In hopes that I can give my readers some insight into dog breeds’ personalities, I am featuring different breeds each week. I will give a little history about the breed, i.e., what they were bred to do, talk about their personalities, and provide advice on the lifestyle needs of the breed. Remember, as I always say, every dog is an individual. Some dogs will exactly fit the breed characteristics while others may be nothing like it.

No dog is more recognizable and beloved than Lassie, the Collie from films and TV. She is depicted as very intelligent, a great sleuth, protective, loyal, and loving. She certainly set the bar high for other Collies! Are all of these qualities accurate?

Collies belong to the herding group and indeed they are herders. Herding dogs will herd anything – people, kids, other animals – either by corralling them with their bodies or with their voices or both. Collies came from Scotland and Wales, traced back to the early 1800s, bred to herd and guard sheep and goats. Their long coats protected them from the damp, chilly weather in these countries. Their name is thought to be derived either from the English word coll which meant “black” or the Celtic word cóilean which meant ”doggie.”

Collies became show dogs in England in the 1860s and just after that, came to the United States and were accepted as an American Kennel Club breed in 1886.

Like Lassie, Collies are very smart. They do well in obedience and other mental activities, and many require a daily dose of some kind of brain work.

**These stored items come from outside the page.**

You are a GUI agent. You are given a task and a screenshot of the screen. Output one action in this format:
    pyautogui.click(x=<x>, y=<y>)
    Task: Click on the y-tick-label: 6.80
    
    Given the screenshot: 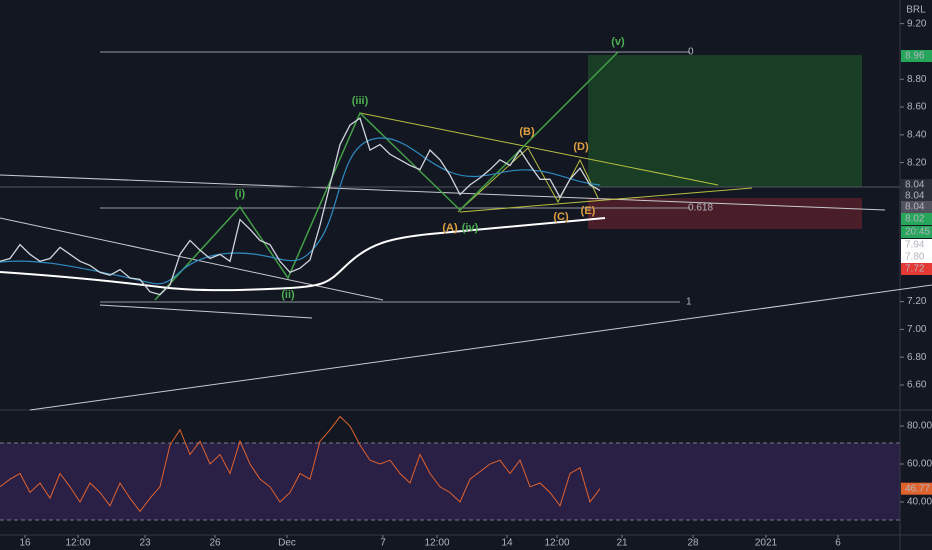 What is the action you would take?
    pyautogui.click(x=917, y=358)
    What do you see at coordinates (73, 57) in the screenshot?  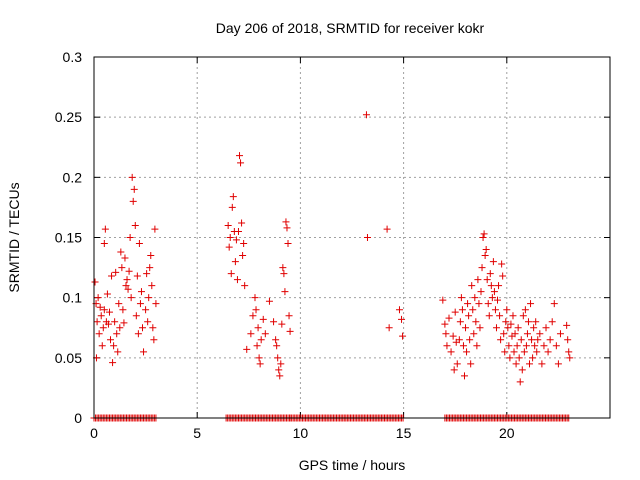 I see `y-tick-label: 0.3` at bounding box center [73, 57].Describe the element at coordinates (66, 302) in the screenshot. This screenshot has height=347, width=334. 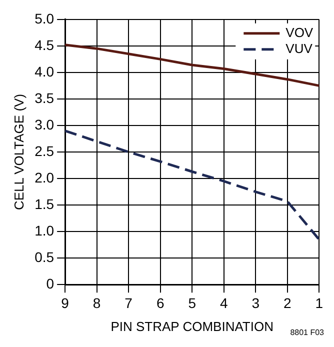
I see `x-tick-label: 9` at that location.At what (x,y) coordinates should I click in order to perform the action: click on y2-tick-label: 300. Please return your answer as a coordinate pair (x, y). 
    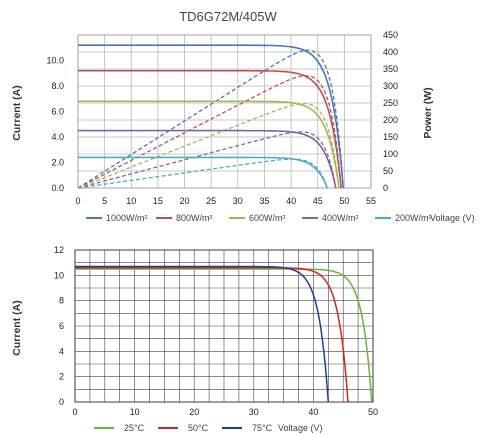
    Looking at the image, I should click on (390, 86).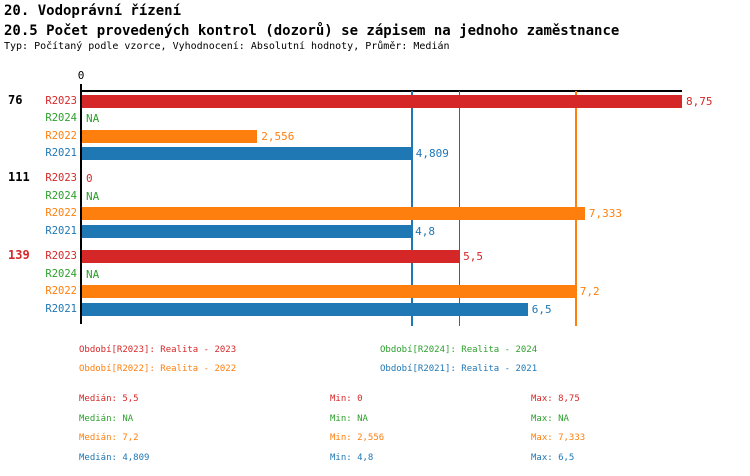  I want to click on group-label: 139, so click(19, 256).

Collies may love agility, treball, and herding games of course.

They are also fairly energetic and active dogs when young but can be laid back and settled as they age. A daily long walk or two to expel their energy is necessary, and they love their playtime. Some can be fairly high-strung and may require a great deal of exercise and activity.

Collies love to be with people, often found following you around the house and lying at your feet. They are especially good with children. Collies can be very loyal dogs but don’t expect them to be protective. They are gentle, kind dogs and aggression is rare. They may be slightly aloof with strangers but quickly warm up and become your best friend.

Because of their potential medium-large size as adults, early training is absolutely imperative. They can be nippy and jump on people when young. Collies are quite sensitive so be sure to use only positive rewards training – never punishment. Punishment-based training will adversely affect the relationship between the dog and human.

One issue to be aware of, Collies can be very vocal. They use their voices to communicate to other dogs and to their humans. It’s part of their instinct that they used when herding. They will bark when someone comes to the door and continue to bark at them once they are in the house, and will bark and bark until they get attention. They do love attention! So for this reason, Collies may not make the best dog for apartments or if you have close neighbors.

The Lassie of movies and TV was a smart dog, giving evidence to the high degree of trainability of the breed. And you can’t get a better family dog.